Nutch 1.3 and Solr 4.4.0 integration Job failed - solr

I am trying to crawl the web using nutch and I followed the documentation steps in the nutch's official web site (run the crawl successfully, copy the scheme-solr4.xml into solr directory). but when I run the
bin/nutch solrindex http://localhost:8983/solr/ crawl/crawldb -linkdb crawl/linkdb crawl/segments/*
I get the following error:
Indexer: starting at 2013-08-25 09:17:35
Indexer: deleting gone documents: false
Indexer: URL filtering: false
Indexer: URL normalizing: false
Active IndexWriters :
SOLRIndexWriter
solr.server.url : URL of the SOLR instance (mandatory)
solr.commit.size : buffer size when sending to SOLR (default 1000)
solr.mapping.file : name of the mapping file for fields (default solrindex-mapping.xml)
solr.auth : use authentication (default false)
solr.auth.username : use authentication (default false)
solr.auth : username for authentication
solr.auth.password : password for authentication
Indexer: java.io.IOException: Job failed!
at org.apache.hadoop.mapred.JobClient.runJob(JobClient.java:1357)
at org.apache.nutch.indexer.IndexingJob.index(IndexingJob.java:123)
at org.apache.nutch.indexer.IndexingJob.run(IndexingJob.java:185)
at org.apache.hadoop.util.ToolRunner.run(ToolRunner.java:65)
at org.apache.nutch.indexer.IndexingJob.main(IndexingJob.java:195)
I have to mention that the solr is running but I cannot browse http://localhost:8983/solr/admin (it redirects me to http://localhost:8983/solr/#).
On the other hand, when I stop the solr, I get the same error!
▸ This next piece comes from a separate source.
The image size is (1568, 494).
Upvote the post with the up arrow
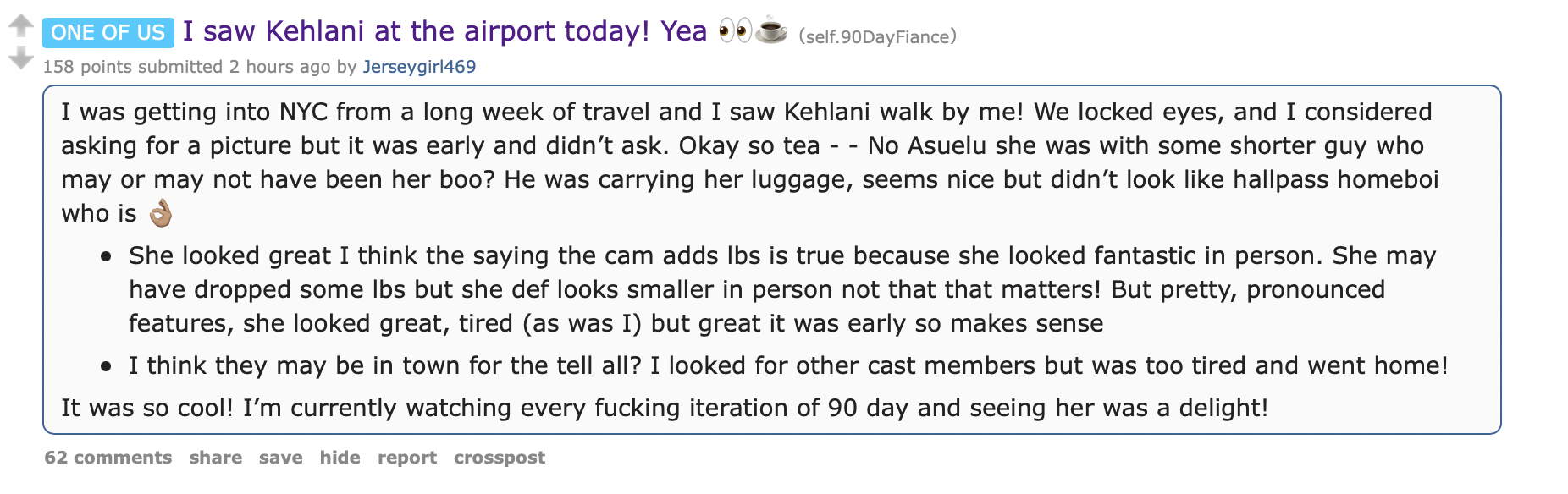pos(19,24)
Does anybody have any idea about what is wrong with my setting?
P.S. the url that I crawl is: http://localhost/NORC

Check your configuration against: Solr and Nutch
Nutch and Solr's schema files should be the same or you may encounter problems so make sure they match up

When I meet same problem in nutch, the solr's log appear a error message "unknown field host".
After modifying the schema.xml in solr, the nutch's error vanish.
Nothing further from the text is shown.